The pickups, for which GM did not release a sticker price, will be available late this year to both fleet and retail customers.
They will complement compressed natural gas Chevrolet Express and GMC Savannah cargo vans GM offers to commercial customers, and give GM’s fleet customers another option, said Joyce Mattman, GM’s director of commercial product and specialty vehicles.
“We expect to see some pretty big size orders coming in on this one,” she said, though she declined to provide specific sales targets.
Some fleet operators have been converting vehicles to run on compressed natural gas because the energy source is fairly fixed in price and because it has less emissions. Conversion costs, though, can add as much as $20,000 to a vehicle’s price.
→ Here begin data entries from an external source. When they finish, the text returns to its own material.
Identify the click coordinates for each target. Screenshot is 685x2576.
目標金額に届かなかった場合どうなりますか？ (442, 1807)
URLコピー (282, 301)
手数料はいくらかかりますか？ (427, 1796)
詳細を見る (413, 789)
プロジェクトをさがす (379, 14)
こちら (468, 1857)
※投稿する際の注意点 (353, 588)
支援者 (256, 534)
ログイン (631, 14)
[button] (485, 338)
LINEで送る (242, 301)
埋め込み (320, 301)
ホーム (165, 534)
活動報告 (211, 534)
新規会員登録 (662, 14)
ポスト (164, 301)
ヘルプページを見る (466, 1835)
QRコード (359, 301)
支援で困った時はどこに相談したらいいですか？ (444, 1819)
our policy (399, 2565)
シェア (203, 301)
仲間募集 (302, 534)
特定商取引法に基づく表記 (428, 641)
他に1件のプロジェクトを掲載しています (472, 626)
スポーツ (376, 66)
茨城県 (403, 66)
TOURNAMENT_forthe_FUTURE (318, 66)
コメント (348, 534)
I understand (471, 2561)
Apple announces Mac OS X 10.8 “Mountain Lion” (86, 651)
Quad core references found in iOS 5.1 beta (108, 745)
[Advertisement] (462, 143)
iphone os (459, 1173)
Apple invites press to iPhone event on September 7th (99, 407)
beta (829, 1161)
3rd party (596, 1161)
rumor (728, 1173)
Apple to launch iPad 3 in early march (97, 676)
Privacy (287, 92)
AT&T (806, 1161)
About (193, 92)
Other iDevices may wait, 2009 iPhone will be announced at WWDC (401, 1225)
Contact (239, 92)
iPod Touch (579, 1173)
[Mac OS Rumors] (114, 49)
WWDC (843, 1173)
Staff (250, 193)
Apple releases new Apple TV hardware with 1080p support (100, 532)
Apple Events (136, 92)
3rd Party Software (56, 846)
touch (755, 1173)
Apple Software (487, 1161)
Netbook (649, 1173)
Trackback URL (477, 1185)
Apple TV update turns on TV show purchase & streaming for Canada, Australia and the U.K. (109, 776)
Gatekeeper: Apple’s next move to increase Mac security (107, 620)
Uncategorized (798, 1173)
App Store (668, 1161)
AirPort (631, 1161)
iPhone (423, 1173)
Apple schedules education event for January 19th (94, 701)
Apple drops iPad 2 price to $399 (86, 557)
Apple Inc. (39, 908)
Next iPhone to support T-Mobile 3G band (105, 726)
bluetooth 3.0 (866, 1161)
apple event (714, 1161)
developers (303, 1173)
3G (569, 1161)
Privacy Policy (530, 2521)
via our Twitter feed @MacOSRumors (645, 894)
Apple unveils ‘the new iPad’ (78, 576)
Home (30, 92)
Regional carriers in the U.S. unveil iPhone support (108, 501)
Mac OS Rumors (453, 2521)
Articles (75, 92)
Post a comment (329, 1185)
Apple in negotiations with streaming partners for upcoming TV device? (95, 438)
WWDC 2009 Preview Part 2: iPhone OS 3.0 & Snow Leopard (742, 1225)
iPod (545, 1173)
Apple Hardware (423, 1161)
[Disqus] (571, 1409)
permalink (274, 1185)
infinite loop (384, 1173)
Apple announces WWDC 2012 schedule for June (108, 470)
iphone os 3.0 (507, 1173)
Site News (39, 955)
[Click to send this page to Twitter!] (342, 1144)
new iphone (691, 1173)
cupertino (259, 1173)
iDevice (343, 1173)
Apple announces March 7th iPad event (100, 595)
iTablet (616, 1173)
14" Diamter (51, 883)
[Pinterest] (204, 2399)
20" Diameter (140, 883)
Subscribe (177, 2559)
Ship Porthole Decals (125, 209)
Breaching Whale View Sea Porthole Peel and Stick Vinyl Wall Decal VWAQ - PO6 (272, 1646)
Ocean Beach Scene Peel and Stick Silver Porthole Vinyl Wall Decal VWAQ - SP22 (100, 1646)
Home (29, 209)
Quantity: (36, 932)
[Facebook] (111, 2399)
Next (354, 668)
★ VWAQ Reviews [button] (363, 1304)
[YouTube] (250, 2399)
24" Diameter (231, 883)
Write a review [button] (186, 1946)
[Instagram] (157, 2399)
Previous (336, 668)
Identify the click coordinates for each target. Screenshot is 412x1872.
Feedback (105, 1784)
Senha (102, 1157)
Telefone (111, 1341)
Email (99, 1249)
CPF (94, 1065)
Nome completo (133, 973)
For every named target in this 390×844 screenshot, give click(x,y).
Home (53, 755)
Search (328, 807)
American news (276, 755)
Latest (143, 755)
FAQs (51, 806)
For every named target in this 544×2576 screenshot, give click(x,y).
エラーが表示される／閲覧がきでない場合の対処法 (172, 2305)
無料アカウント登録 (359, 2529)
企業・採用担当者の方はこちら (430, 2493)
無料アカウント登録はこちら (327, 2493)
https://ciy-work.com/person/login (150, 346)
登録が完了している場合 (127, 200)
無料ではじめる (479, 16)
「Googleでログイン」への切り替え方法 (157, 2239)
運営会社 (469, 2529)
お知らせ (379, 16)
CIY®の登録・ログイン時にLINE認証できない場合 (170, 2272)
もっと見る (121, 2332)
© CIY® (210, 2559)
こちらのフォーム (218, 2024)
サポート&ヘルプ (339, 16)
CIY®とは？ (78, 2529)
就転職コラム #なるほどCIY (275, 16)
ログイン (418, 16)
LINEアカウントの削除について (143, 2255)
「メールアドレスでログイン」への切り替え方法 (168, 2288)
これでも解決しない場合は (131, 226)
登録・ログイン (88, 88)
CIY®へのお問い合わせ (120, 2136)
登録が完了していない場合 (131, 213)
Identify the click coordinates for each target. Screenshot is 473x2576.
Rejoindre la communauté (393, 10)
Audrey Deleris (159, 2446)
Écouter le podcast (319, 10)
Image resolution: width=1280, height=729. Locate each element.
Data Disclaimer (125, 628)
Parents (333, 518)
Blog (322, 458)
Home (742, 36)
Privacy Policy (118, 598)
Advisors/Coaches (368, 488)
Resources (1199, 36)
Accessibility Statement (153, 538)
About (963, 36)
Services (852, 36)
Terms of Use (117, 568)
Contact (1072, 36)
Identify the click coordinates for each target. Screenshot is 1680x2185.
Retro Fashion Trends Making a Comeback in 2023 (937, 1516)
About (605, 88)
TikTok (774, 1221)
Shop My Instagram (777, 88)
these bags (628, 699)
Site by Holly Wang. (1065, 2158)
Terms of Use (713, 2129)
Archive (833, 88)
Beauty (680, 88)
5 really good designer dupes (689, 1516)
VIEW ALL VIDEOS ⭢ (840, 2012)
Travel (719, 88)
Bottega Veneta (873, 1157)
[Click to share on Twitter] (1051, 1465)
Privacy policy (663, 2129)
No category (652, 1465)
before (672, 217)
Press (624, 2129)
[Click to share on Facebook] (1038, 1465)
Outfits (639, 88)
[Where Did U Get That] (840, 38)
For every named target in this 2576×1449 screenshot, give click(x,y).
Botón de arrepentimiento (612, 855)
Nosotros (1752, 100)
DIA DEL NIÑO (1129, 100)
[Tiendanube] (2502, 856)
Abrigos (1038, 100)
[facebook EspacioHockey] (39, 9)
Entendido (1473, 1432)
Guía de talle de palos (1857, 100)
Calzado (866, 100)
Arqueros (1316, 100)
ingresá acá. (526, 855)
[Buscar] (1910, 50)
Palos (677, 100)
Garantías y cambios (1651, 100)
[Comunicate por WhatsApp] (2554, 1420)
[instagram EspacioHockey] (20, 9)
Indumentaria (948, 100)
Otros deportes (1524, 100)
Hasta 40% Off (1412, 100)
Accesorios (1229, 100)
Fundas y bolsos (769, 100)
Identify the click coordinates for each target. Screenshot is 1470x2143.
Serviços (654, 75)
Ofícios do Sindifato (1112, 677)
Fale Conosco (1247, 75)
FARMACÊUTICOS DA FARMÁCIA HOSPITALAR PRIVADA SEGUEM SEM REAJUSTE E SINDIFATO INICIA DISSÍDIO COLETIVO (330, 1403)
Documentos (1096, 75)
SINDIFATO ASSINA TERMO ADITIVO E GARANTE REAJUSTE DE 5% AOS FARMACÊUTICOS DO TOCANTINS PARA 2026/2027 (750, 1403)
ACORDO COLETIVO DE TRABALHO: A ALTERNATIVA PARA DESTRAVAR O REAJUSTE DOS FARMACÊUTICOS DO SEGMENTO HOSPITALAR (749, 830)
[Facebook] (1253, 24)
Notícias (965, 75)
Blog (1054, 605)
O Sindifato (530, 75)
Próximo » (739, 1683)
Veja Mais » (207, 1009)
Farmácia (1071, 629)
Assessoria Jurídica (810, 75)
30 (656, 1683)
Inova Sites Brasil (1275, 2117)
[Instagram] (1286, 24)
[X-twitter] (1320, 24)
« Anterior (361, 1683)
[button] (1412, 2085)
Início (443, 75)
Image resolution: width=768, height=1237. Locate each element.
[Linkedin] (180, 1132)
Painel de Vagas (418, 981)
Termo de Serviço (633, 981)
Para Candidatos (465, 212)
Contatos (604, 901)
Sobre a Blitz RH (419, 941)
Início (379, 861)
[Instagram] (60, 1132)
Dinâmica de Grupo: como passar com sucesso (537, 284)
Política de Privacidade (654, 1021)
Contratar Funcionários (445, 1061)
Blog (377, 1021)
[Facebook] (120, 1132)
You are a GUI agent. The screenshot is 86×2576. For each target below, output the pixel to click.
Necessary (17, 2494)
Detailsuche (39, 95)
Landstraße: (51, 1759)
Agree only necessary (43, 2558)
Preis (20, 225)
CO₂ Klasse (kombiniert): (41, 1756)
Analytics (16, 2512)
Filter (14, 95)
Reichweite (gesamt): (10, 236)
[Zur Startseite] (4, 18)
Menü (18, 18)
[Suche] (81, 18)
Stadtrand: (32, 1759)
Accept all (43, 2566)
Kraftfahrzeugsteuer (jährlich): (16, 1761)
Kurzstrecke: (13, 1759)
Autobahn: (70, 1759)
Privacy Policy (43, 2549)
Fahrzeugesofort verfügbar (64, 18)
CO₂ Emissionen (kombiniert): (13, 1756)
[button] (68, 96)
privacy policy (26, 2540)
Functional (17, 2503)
A gallon equivalent of compressed natural gas in January averaged $2.13 across the U.S., about a third less than the $3.37 average price for a gallon of gas, according to the federal government. The difference is even more pronounced today, with pump prices hovering just under $4 a gallon.
“That’s a significant amount of savings for our customers,” Mattman said.
She said fleet customers with CNG vehicles are saving between $6,000 and $10,500 in fuel costs in three years.
The bi-fuel trucks will seamlessly transition between compressed natural gas and gasoline fuel systems and combined offer drivers a range of more than 650 miles, said Mike Jones, product manager for GM’s fleet and commercial operations. The trucks, built with a 6-liter V8 engine to run on compressed natural gas, are powered by the natural gas until supply is depleted. Drivers can switch to gasoline at any time by activating a dashboard switch. “We’re extremely confident in the safety of this vehicle,” Jones said.
Still an issue is lack of stations where public and fleet customers can refill their tanks. While markets such as California and New York offer numerous stations, some states such as South Dakota don’t have any, according to the U.S. Energy Information Administration.
Last month, the EIA listed 976 CNG stations nationally, including 16 in Michigan. Not all of those are open to the public.
GM’s bi-fuel trucks are built in Fort Wayne, Ind., and sent to supplier IMPCO Automotive in Union City, Ind., which integrates the bi-fuel delivery and storage system.